Carol Hamilton has some advice for brand founders.
L'Oréal's group president of acquisitions shared insights on her approach to acquisitions, what brand founders should be paying more attention to and what she sees as the future of beauty.
Hamilton, who stepped into the newly created L'Oréal role in July, opened the talk by sharing some advice to brand founders.
"What makes new, different and better, and can you explain that in just a couple of sentences, ideally one, so your investors, the strategics and most importantly, your consumers get it," she said.
Asked what L'Oréal looks for in new brands, Hamilton said the company is interested in new business models in addition to great product ideas and new categories.
"We want to buy complementary brands, we don’t want to fill a space that we’ve already filled," Hamilton said. "We’re looking for that not only as it relates to a product idea or a category idea but also new business models.

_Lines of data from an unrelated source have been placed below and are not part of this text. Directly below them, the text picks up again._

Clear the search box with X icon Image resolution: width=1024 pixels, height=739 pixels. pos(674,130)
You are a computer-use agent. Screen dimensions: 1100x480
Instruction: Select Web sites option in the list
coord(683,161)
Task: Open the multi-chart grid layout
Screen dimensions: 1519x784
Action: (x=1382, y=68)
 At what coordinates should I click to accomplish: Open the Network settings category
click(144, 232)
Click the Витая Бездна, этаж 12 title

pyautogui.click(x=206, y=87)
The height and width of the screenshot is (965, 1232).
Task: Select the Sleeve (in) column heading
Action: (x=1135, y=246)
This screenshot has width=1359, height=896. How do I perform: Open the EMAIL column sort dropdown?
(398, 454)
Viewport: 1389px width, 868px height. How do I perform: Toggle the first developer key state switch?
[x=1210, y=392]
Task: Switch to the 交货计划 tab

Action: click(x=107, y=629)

The market is changing so quickly, the way the consumer shops, so that very often, a brand’s business model will attract me and the company more than the product itself — even though product will always be queen and has to reign supreme. But once you have that fantastic product, the business model can be extremely compelling to us.”
L'Oréal, she said, looks to acquire companies and brands that are between $25 million and $50 million in size, with double-digit profitability.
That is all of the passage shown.